In the past 25 years:
  • The amount of fresh water available per head of population worldwide has reduced by 26%.
  • The number of ocean "dead zones" - places where little can live because of pollution and oxygen starvation - has increased by 75%.
  • Nearly 300 million acres of forest have been lost, mostly to make way for agricultural land.
  • Global carbon emissions and average temperatures have shown continued significant increases.
  • Human population has risen by 35%.
  • Collectively the number of mammals, reptiles, amphibians, birds and fish in the world has fallen by 29%.
Many of our current practices put at serious risk the future that we wish for human society and the plant and animal kingdoms, and may so alter the living world that it will be unable to sustain life in the manner that we know.

In this letter scientists give 13 suggestions for managing our impact on the planet, including establishing nature reserves, reducing food waste, developing green technologies and establishing economic incentives to shift patterns of consumption.
We can all do something every day to stop this negative trend. Take a look at the article here:

Ripple, W. J., et al., (2017). World Scientists’ Warning to Humanity: A Second NoticeBioScience.
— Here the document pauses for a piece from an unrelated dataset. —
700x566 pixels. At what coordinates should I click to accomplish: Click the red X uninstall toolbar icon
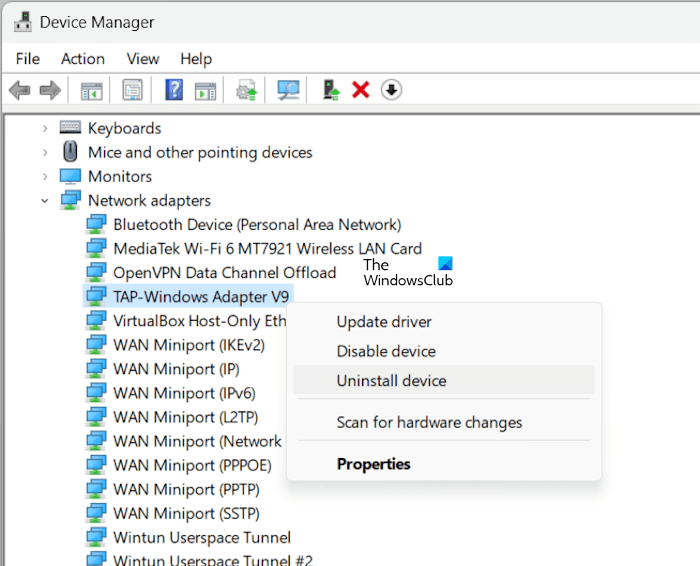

Thursday, October 19, 2017

Plastic nanoparticles cause brain damage in fish


A study conducted at the University of Lund (Sweden) revealed that plastic nanoparticles reduce the survival of zooplankton and penetrate the fish brain, causing behavioral disturbances. This pioneering study was published in the journal Scientific Reports, last month.
The increase in the production of plastic material in the last decades around the world has turned plastic waste into a major problem in the oceans. About 60-80% of all marine litter is made out of plastic, affecting at least 660 marine species (the ones we know so far), showing that this material is a serious pollutant for aquatic environments. Through physical-chemical and biological reactions caused by environmental conditions, the plastic material is divided into smaller and smaller pieces, reaching the size of nanoparticles. Being so small is a dangerous characteristic because the plastic nanoparticles are able to overcome biological barriers, penetrating tissues and accumulating in organs, thus affecting the behavior and the metabolism of the organisms.
One of the things this study shows is how plastic nanoparticles strongly affect an aquatic food chain from the zooplankton Daphnia magna to the top consumer, the freshwater fish, Crucian carp (Carassius carassius), which is a species common in anthropogenically affected waters. The researchers showed that amino-modified polystyrene nanoparticles were transferred through a three-level food chain, algae-zooplankton-fish, directly affecting the brain of these fish, modifying their behavior in terms of activity, feeding time and distance they need to swim to consume the food provided.
IStock Photo.
The authors suggests that the effects caused by plastic nanoparticles to the biota depends on both concentration and size of particles, therefore they specifically appeal to plastic manufacturers to adjust the nanoparticles production to sizes that are less dangerous for the metabolism of organisms, so that from a wider perspective, the top consumers, humans, will not come to be affected by their own garbage.


By Thiago Guerra
Literature cited:
Mattsson et al. Brain damage and behavioural disorders in fish induced by plastic nanoparticles delivered through the food chain. Scientific Reports 7:11452.